Nichts wäre einfacher gewesen als ihre Erfolgstour nun fortzusetzen, weil sich selbst Kopieren stets der sichere Weg ist (Stichwort U2), doch man überrascht mit einem abgeklärten Album, das trotzdem unheimlich kühl, neugierig und unmissverständlich zeigt: Ätsch, nichts mit Konsumkritik, wenig mit Gesellschaft, das hier sind die „Helden“ wie sie auch 2003 waren, ohne all die hoch gestelzten Erwartungen. Zwar räumt Jean-Michel Tourette ein, dass „die Erwartungen an die Platte der Band bewusst waren, aber das wurde pragmatisch mit Arbeit verdrängt“.

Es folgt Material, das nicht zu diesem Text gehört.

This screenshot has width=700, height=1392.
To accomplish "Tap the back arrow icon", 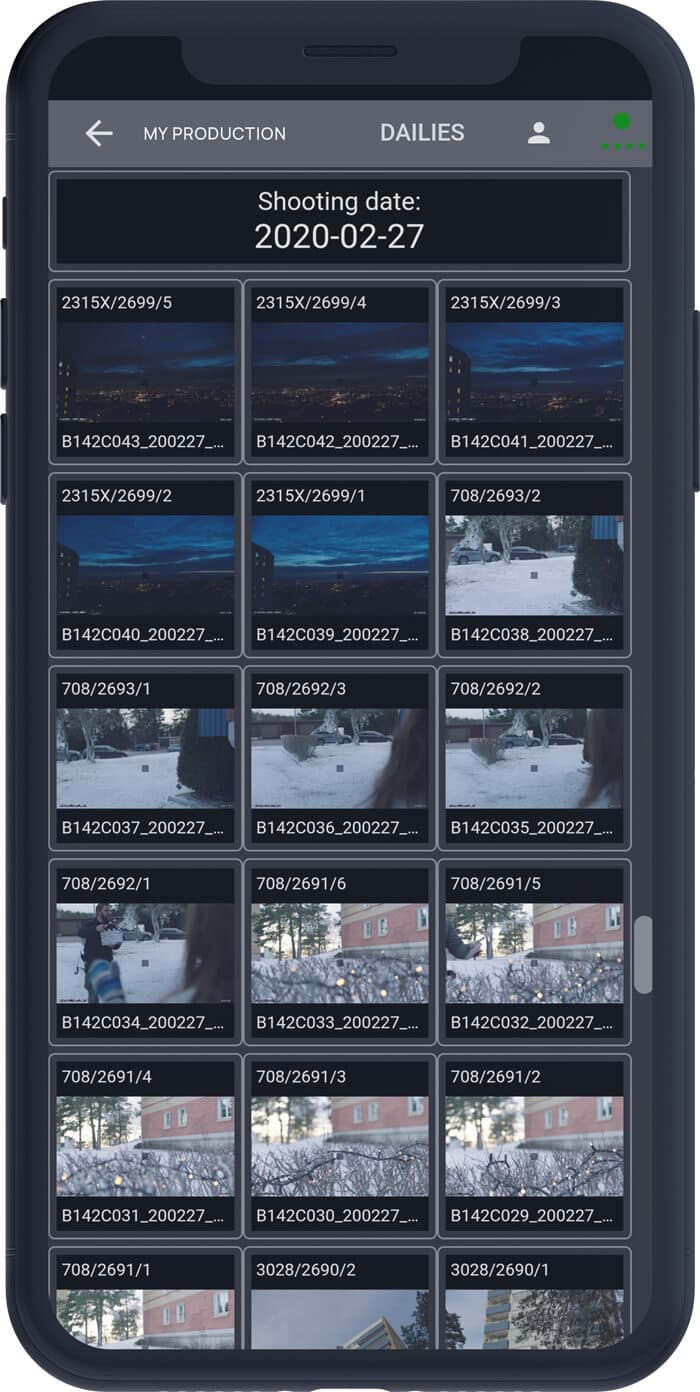I will (98, 133).
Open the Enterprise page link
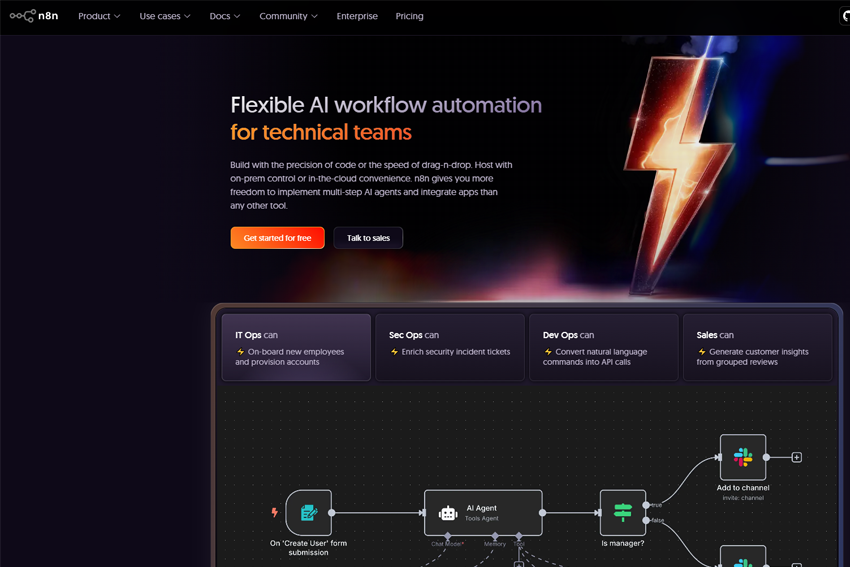850x567 pixels. coord(357,16)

Wenig erinnert an „Die Reklamation“: Keine plakativen Mitgröhl- Songs für die Studis, stattdessen Musik im Stil der 20er- oder 30er-Jahre („Gekommen um zu bleiben“) oder schwere Kost, die nicht gleich im Ohr bleiben will („Zuhälter“). Auch die Bafög-Melancholie wurde entschärft, hier walten nun echte Sehnsüchte und emphatische Traurigkeiten („Ich kann es halten“, „Elefant für dich“, „Von hier an blind“) die im Vergleich zur ersten Platte gefestigt wurden. „Für uns war es in der Songwriting-Phase wichtig, aufrichtig und real abzubilden, wie es uns gerade geht und was wir gerade für Musik machen wollen“, blickt Jean-Michel Tourette auf die Entstehung des Albums zurück. „Man hat sich von Song zu Song gearbeitet und jedem Song das gegeben, was er verlangt hat. Erst in der Studiophase haben wir begonnen, allen Liedern den größten möglichen gemeinsamen Nenner zu geben, der natürlich bei manchen der Stücke nicht zu erreichen war und vor allem nicht im Hinblick auf eine Anknüpfung an ‚Die Reklamation’. Das hätte der Sache nicht gut getan.“
Und so bemerkte man gar nicht, dass man scheinbar leichtfüßig die Klischee-Klippen umschiffte. Wo andere mit rohen Dynamik-Spielchen durch die Charts pflügen, belassen es „Wir sind Helden“ mal mit der guten alten Fender Rhodes („Mein Leben lang üben“) im Zentrum des Songs. „Einen großen Anteil daran hat sicher unser Produzent Patrik Majer“ ergänzt Tourette, „er versucht noch stärker als wir an den Klischees vorbei zu schippern – solange es musikalisch Sinn macht. Das passiert dann eben mal mit dem Rhodes oder Wurlitzer, aber diese kleinen Dinge tragen dazu bei, glaube ich, dass man so ein wenig den eigenen Sound kreiert“. Mit diesem eigenen Sound der Unterscheidung wäre nun die Voraussetzung gegeben, Wir sind Helden mit dem zweiten Album mal bewusst zu hören. Ohne Medienhype, denn der dürfte mittlerweile Konsumenten-Routine sein. Dass dieses neue Konzept klappen wird, ist klar, denn „Von hier an blind“ ist selbst mit exakter Nachstellung der Bandmitglieder nicht zu vervielfältigen. Wir sind Helden lassen wieder die Musik sprechen, stellen Intentionen und Interpretationen hinten an und zeigen deutlich, dass sie nie mehr oder weniger waren als Musikerinnen und Musiker. Und solange sie nicht taub werden, könnten Wir sind Helden das noch ganz lange sein.